Building Britain’s railways in the 19th century was tough work. Railway companies initially recruited miners as they were accustomed to intense labour and also familiar with steam engines, which were used to pump out water. These men were referred to as ‘navvies’, taking their name from their predecessors who dug navigation canals.
It was often dangerous work too. Navvies building the Woodhead Railway Tunnels in Derbyshire suffered higher casualty rates than the army did at the Battle of Waterloo, but the work was well paid.
The navvies were a fascinating bunch and, together with engine drivers, signallers and clerks, are the focus of a newly launched educational short course exploring the lives of railway workers between 1840 and 1914.
Co-created by the National Railway Museum and the University of Strathclyde and hosted on futurelearn.com, ‘Working Lives on the Railway’ paints a picture of what it was like building, operating and working on a railway in the 19th and 20th centuries.

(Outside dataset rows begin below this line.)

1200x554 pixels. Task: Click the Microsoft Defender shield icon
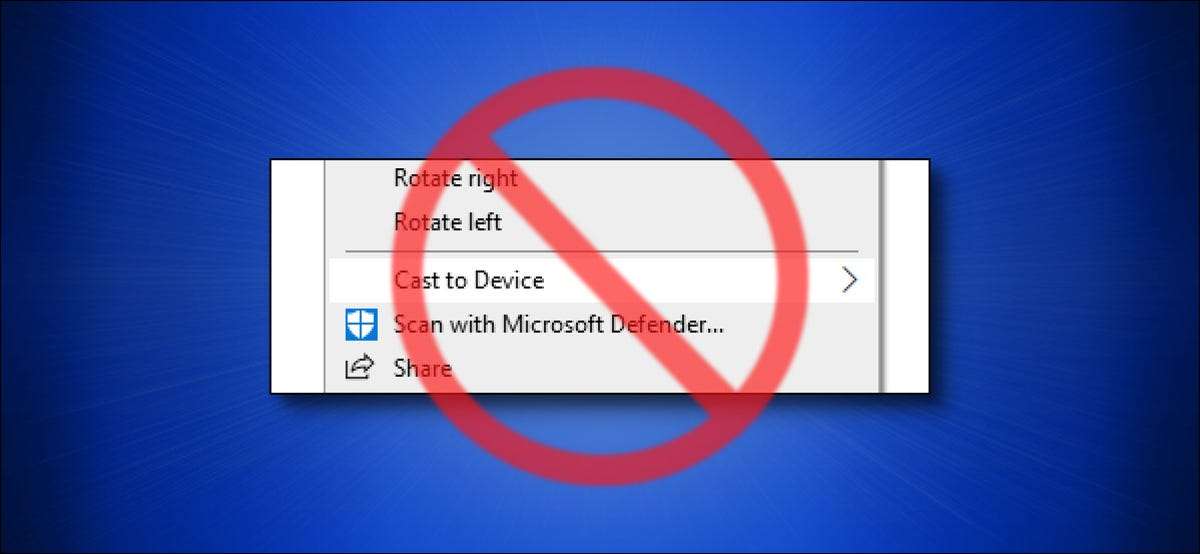click(x=360, y=324)
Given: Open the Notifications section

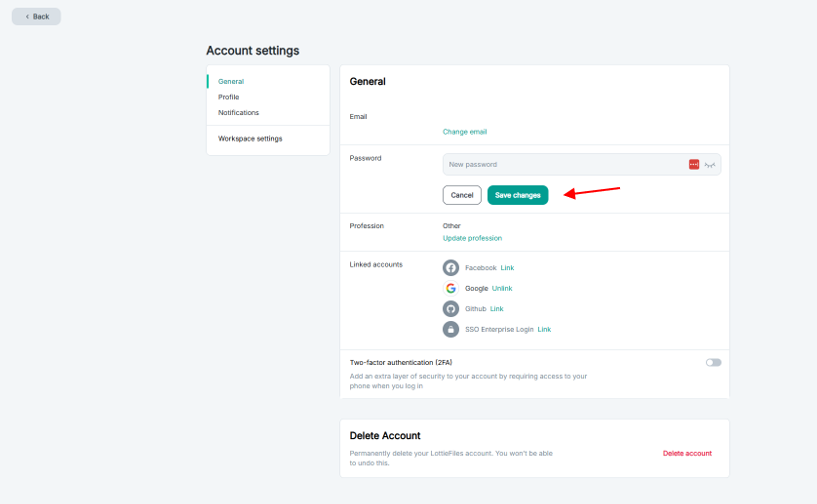Looking at the screenshot, I should click(x=238, y=113).
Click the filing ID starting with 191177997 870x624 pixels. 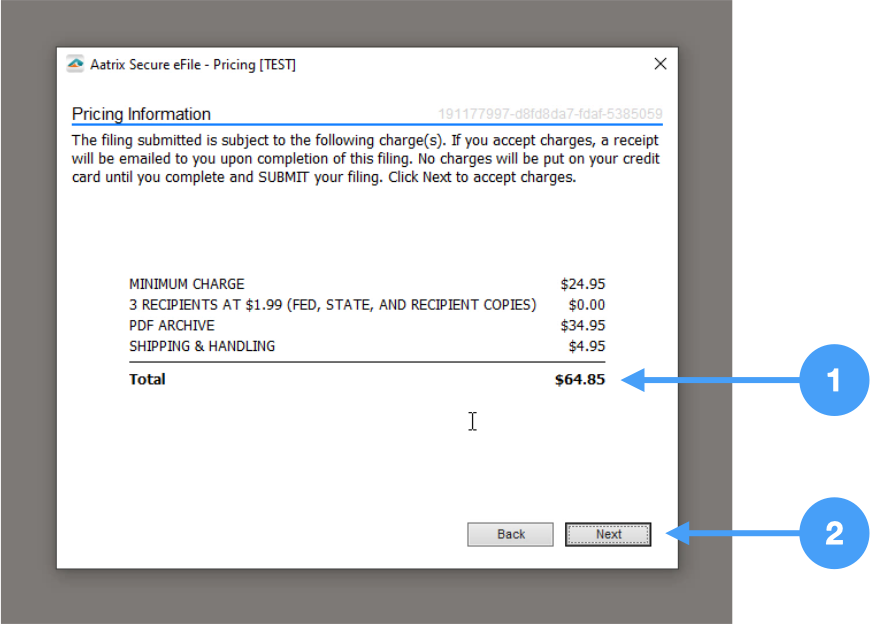(x=549, y=114)
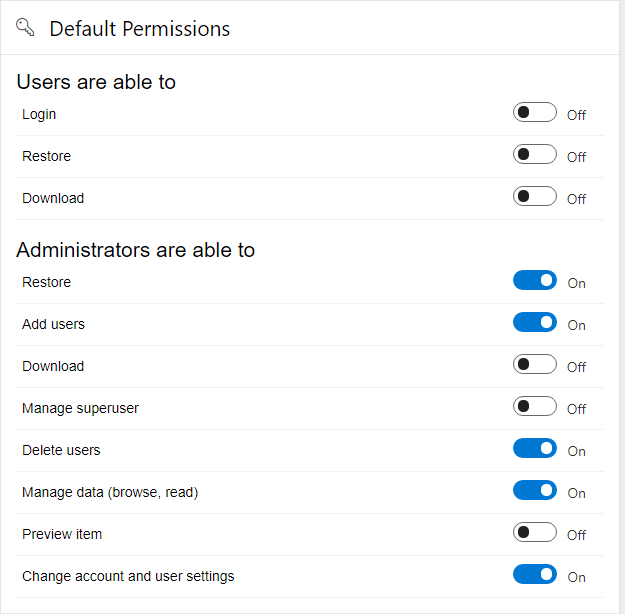Click the Delete users label
Viewport: 625px width, 614px height.
pyautogui.click(x=61, y=450)
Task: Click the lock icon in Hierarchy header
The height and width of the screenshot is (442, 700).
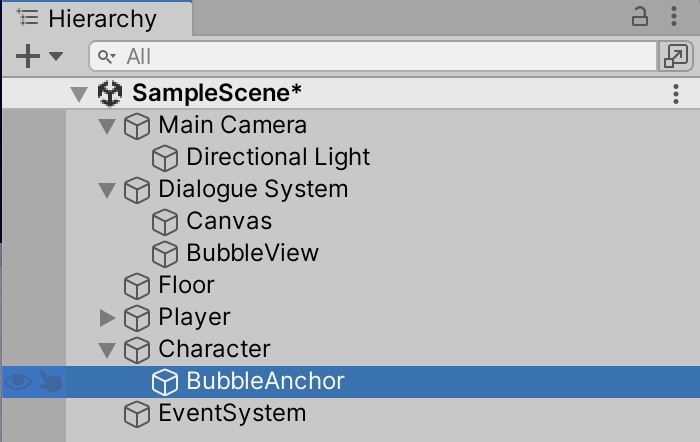Action: pyautogui.click(x=640, y=17)
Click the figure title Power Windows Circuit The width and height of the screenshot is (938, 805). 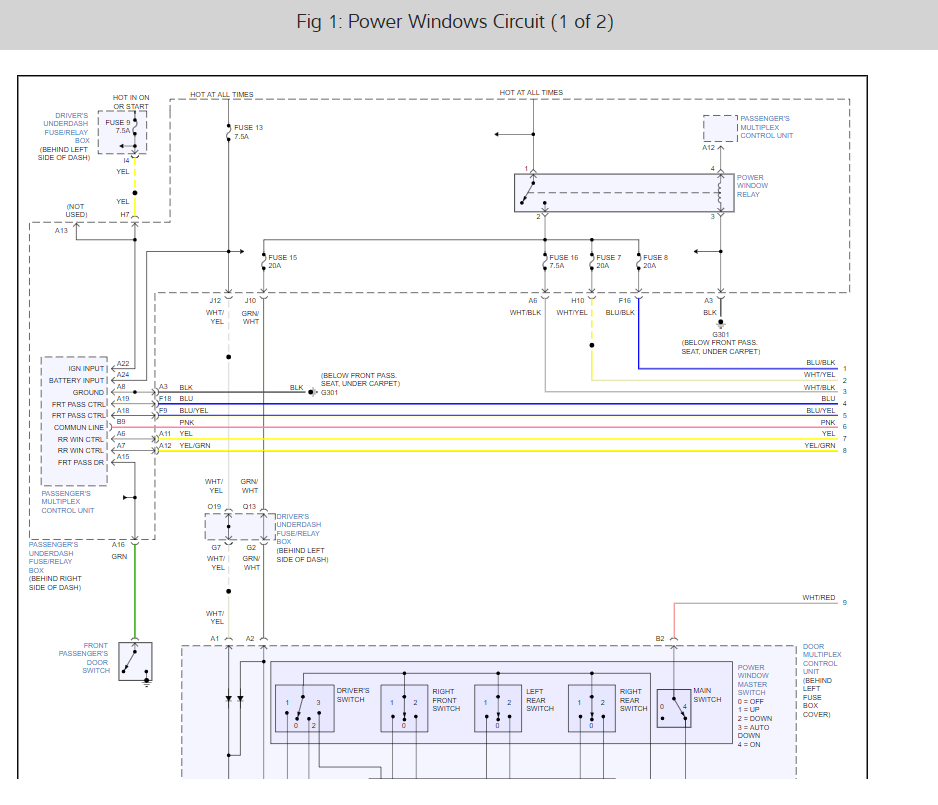tap(455, 22)
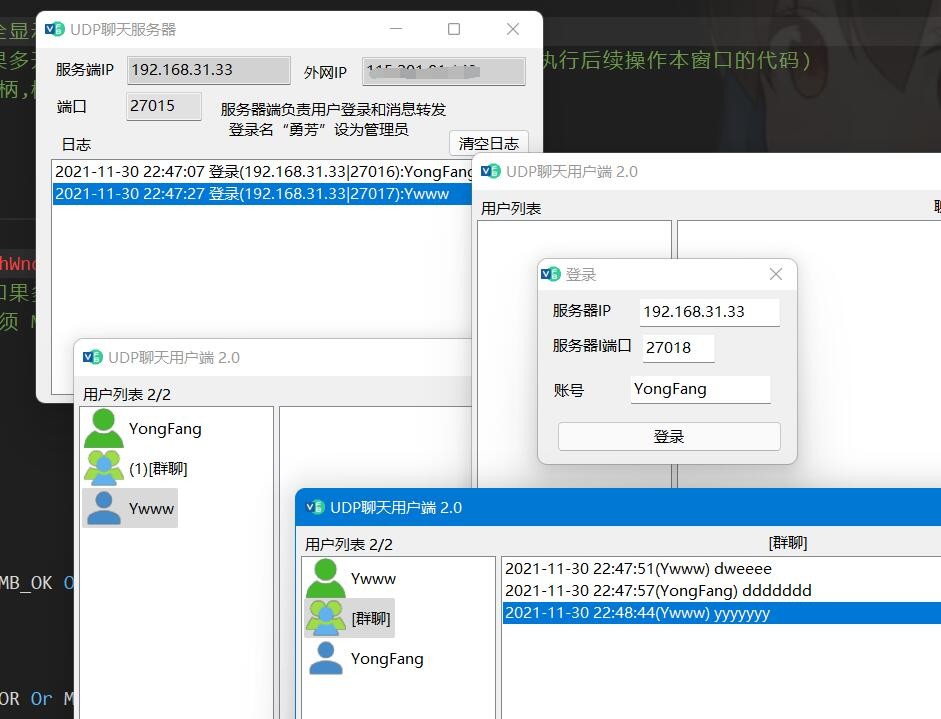Select the chat message "dweeee"
This screenshot has height=719, width=941.
tap(638, 569)
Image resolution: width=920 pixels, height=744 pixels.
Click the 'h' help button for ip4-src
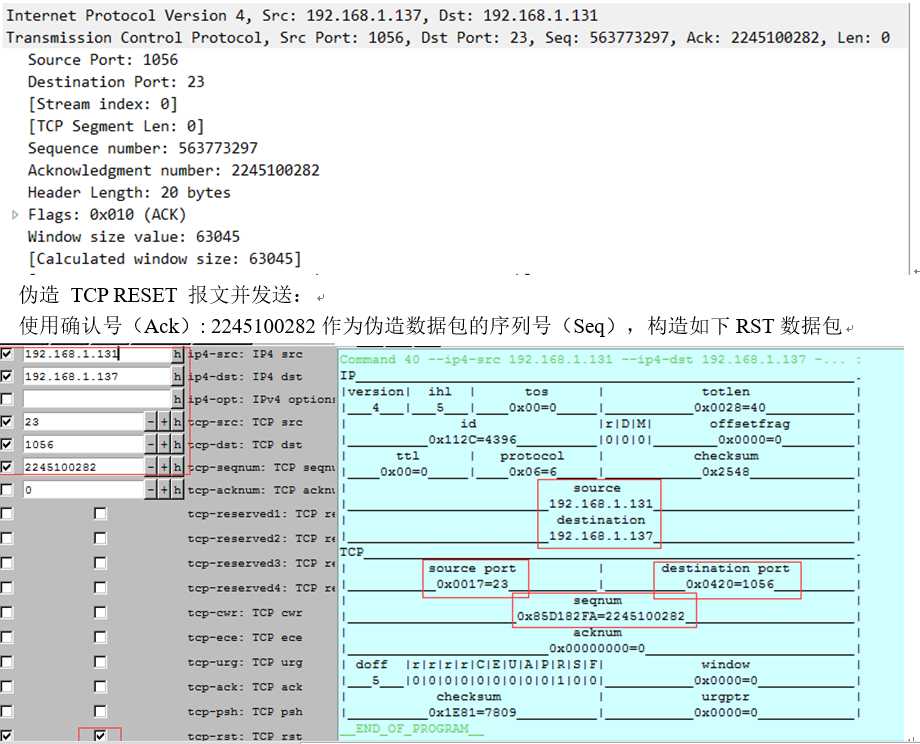(178, 354)
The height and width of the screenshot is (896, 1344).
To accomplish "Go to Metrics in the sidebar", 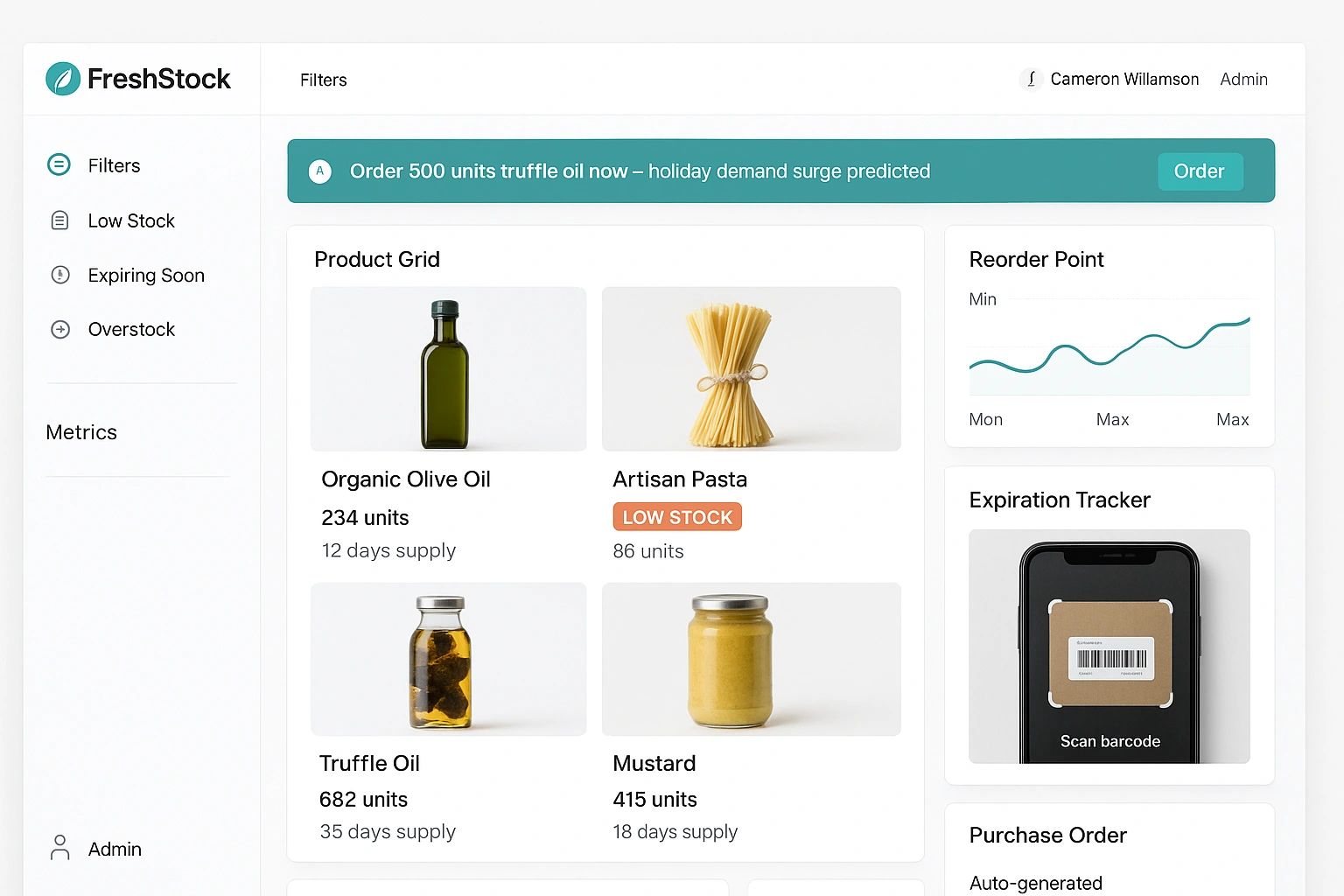I will [81, 432].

The social history course is split into four weeks. The first examines the role of the “heroic” engine drivers whose tales (fact and fiction) of sacrifice and danger lifted them high into public esteem. The second, and last to be released prior to this issue going to print, looks at the complex world of signallers. These men – and sometimes women – were mysterious to the public. They worked long and lonely hours which demanded high levels of human attention and human alertness and led to terrible human consequences when it went horribly wrong, as researchers succinctly put it in the course.
Archive material, slick videos, quizzes and discussion opportunities welcome participants each step of the way. Although the course recommends three hours of study each week, you can complete the individual modules in around an hour if you’re short of time. Either way, this bite-sized programme has become a hive of activity with hundreds of amateur historians, railway enthusiasts and learners taking to the comments section to share their thoughts and questions.
This treasure trove of rail worker history reveals that semaphore signalling is based on navy signalling and was first used on the London and Croydon Railway in 1841. It explains that engine drivers had no formal training and would instead draw their knowledge from experience on the footplate, working as firemen and by driving in goods yards. And it describes the orphanages and money-raising railway dogs that would help to support the families of workers who were injured or killed.
There are three reasons why I would encourage readers to take part in the course. The first is self-explanatory – it has, so far, been great fun. Secondly, railway history, as the course organisers elude to themselves, has often focused on “the machines” rather than the people who built, operated and maintained them. As a magazine that puts people rather than trains, track and technology at its heart, you can see why we’d be a big supporter.
Finally, looking back at the past helps us to learn from successes and mistakes. I know many will have reflected on the past and present on October 5, the 20th anniversary of the Ladbroke Grove rail crash, on what lessons must be retained and re-learnt.
The online course threw up a number of similarities between the rail industry now and then, some positive (the idea of a railway family) but some not so (worker fatigue). It has been thoroughly enjoyable, and a great reminder that we should never stop learning, as individuals and as an industry. Best of all – it’s free to access, so what are you waiting for?